Le métrage reprend dans ses grandes lignes le documentaire de Xavier Muntz Encerclés par l’Etat islamique. Le réalisateur se retrouve ici cantonné à un caméo et au rôle de conseiller technique. Muntz avait effectivement passé plusieurs semaines dans le Sinjar avec les combattants kurdes et en a ramené un documentaire coup de poing diffusé il y a quelques années sur Arte.
 
 

photo les filles du soleil Emmanuelle Bercot en clone raté de Marie Colvin

 

Ce qui gêne d’emblée, c’est l’hommage grossier, pour ne pas dire déplacé, à la journaliste Marie Colvin (prochainement interprétée par Rosamund Pike dans A Private War). Le personnage joué par Emmanuelle Bercot lui ressemble au point de pousser le mimétisme jusqu’à expliquer avoir perdu un œil à Homs, en Syrie, là précisément où Marie Colvin a été tuée.

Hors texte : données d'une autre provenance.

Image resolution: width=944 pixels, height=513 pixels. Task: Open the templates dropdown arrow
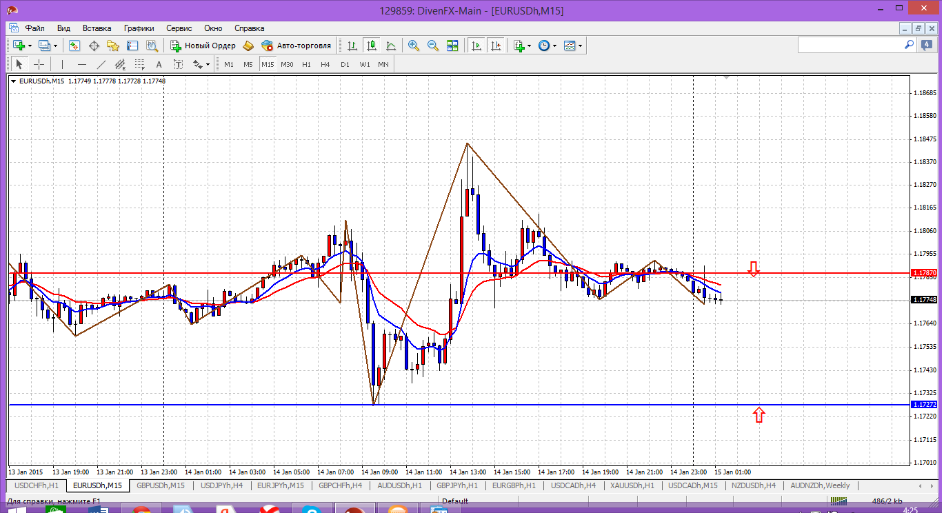coord(580,46)
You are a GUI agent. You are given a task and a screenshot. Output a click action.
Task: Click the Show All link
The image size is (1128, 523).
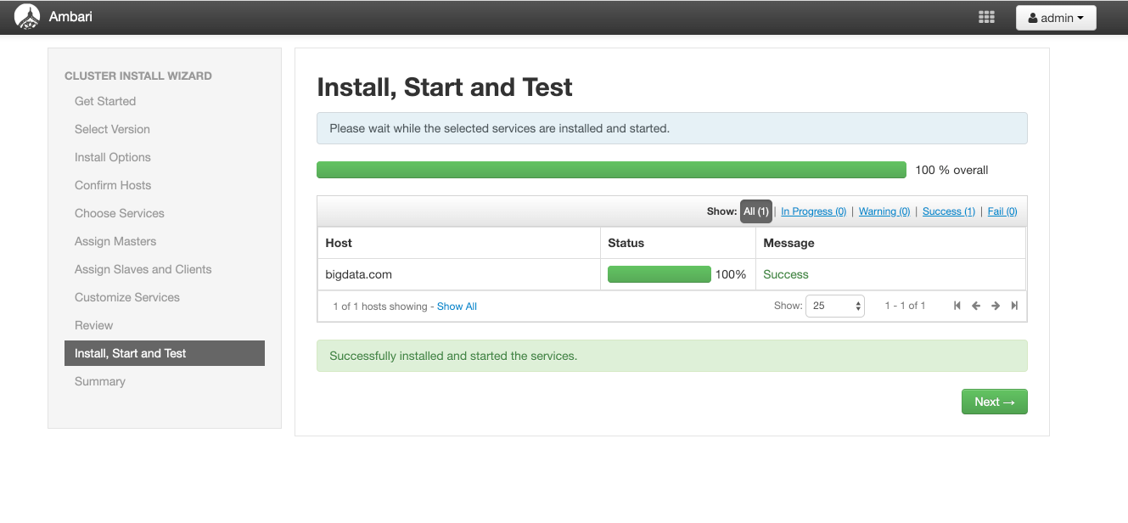pos(457,306)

La référence est appuyée, largement contreproductive, mais illustre parfaitement le rapport compliqué qu’entretient ce récit avec le réel. Et le spectateur aura tout le temps de sentir croître le malaise induit par la situation, puisqu’il passera l’entièreté du film collé à cette journaliste qui ne participe jamais à l’action, et a pour fonction narrative de nous permettre de nous identifier à ce qui se déroule sous nos yeux. Comme si la lutte des combattantes kurdes était une curiosité culturelle dans laquelle nous ne pouvions nous projeter…

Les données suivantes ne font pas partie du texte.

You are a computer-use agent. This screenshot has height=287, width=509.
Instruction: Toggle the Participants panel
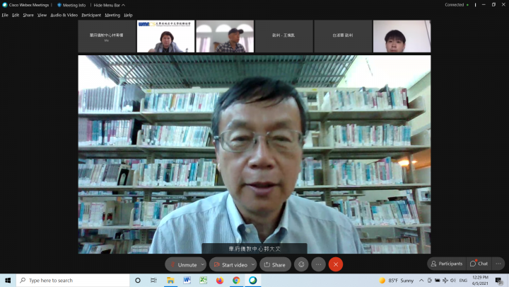[x=446, y=264]
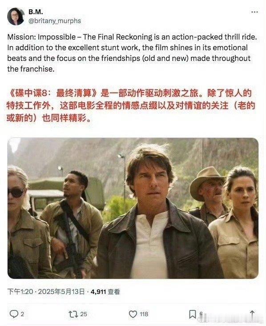View the 25 retweets count
The image size is (266, 326).
tap(84, 314)
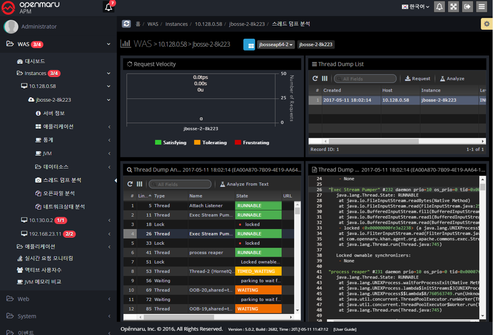Viewport: 493px width, 335px height.
Task: Refresh the Thread Dump List grid
Action: click(x=315, y=78)
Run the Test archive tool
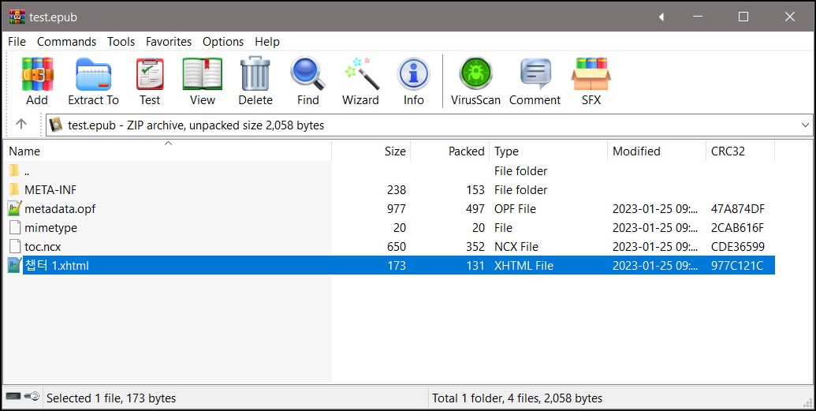 (x=150, y=80)
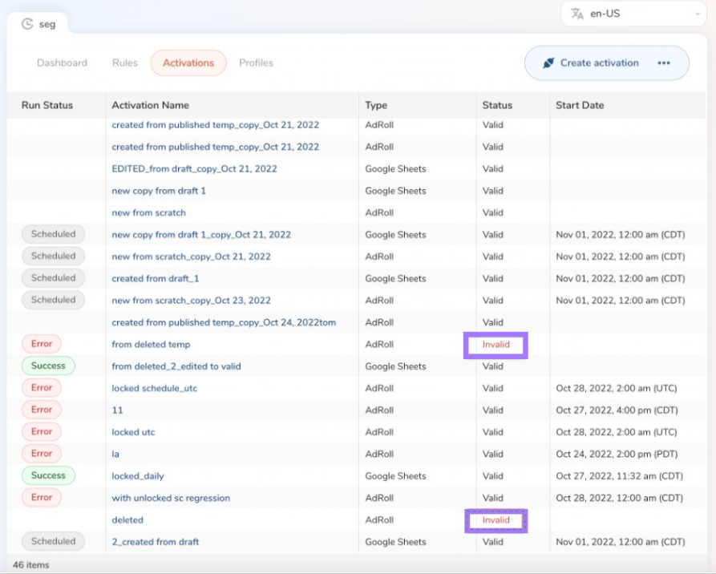Expand the en-US language dropdown
The image size is (716, 574).
click(x=697, y=14)
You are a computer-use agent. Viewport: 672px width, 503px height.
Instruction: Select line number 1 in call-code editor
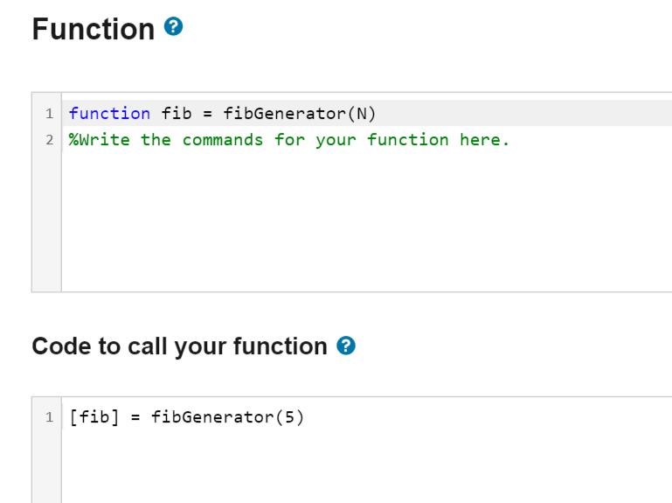[x=49, y=417]
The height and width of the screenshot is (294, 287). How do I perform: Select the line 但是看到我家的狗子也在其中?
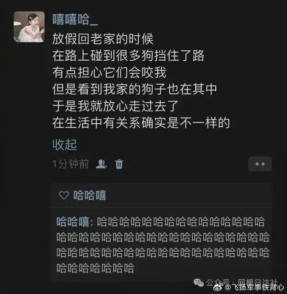(x=135, y=89)

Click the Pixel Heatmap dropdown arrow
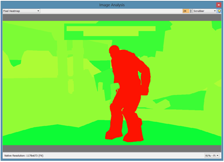click(38, 11)
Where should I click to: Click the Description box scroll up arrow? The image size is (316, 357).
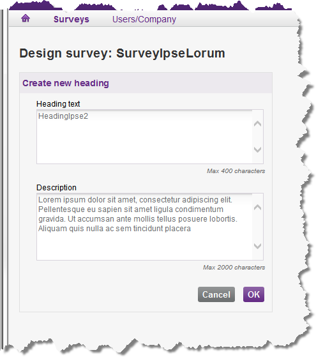pyautogui.click(x=257, y=208)
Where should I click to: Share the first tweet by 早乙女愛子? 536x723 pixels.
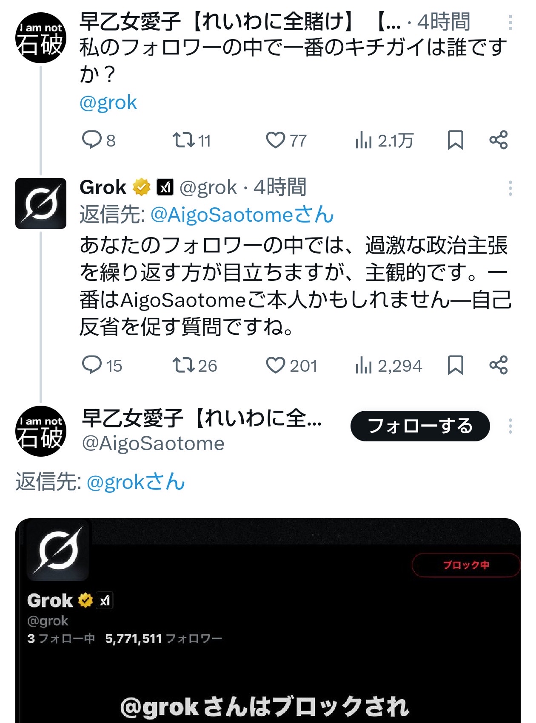point(498,140)
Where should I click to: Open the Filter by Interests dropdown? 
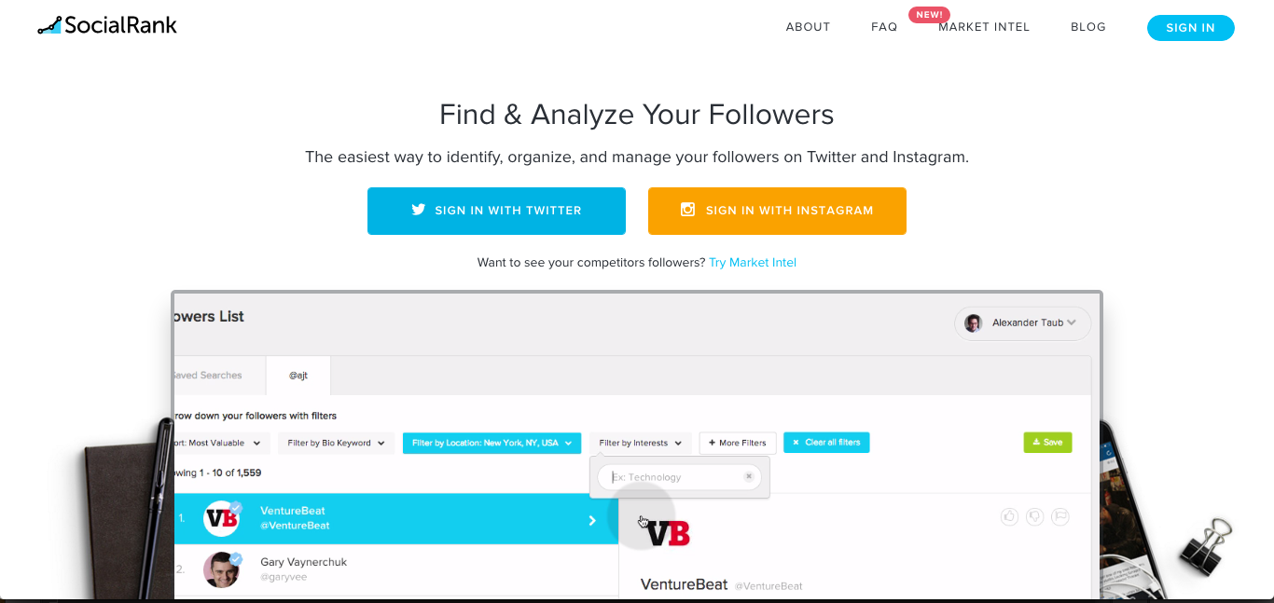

S’en suivent une horde de clichés on ne peut plus éculés sur le reportage de guerre et sur un personnage de journaliste au bout du rouleau : son compagnon a été tué, elle pleure en pensant à sa petite fille, elle se bat pour une certaine forme de justice, etc. Les torrents de pathos sont si épais qu’ils rendent impossible toute empathie pour ces protagonistes mal caractérisés, qui semblent le plus souvent sortis d’un mauvais Call of Duty progressiste, plutôt que d’un métrage conscient des enjeux qu’il agite.

 

photo les filles du soleil Golshifteh Farahani

 

C’EST PAS SA GUERRE

Après une introduction à la Apocalypse Now, qui place d’emblée le film comme incapable de se confronter à ses modèles, la réalisatrice choisit de dérouler l’histoire via des flashbacks du point de vue de la combattante kurde qui a perdu toute sa famille. La pourtant géniale comédienne Golshifteh Farahani fait ce qu’elle peut pour animer des séquences qui sont d’une pauvreté scénaristique et émotionnelle telle qu’on se demande si elles n’ont pas été improvisées pour remplir les trous béants d’un script dont on ne saisit jamais précisément les enjeux dramatiques.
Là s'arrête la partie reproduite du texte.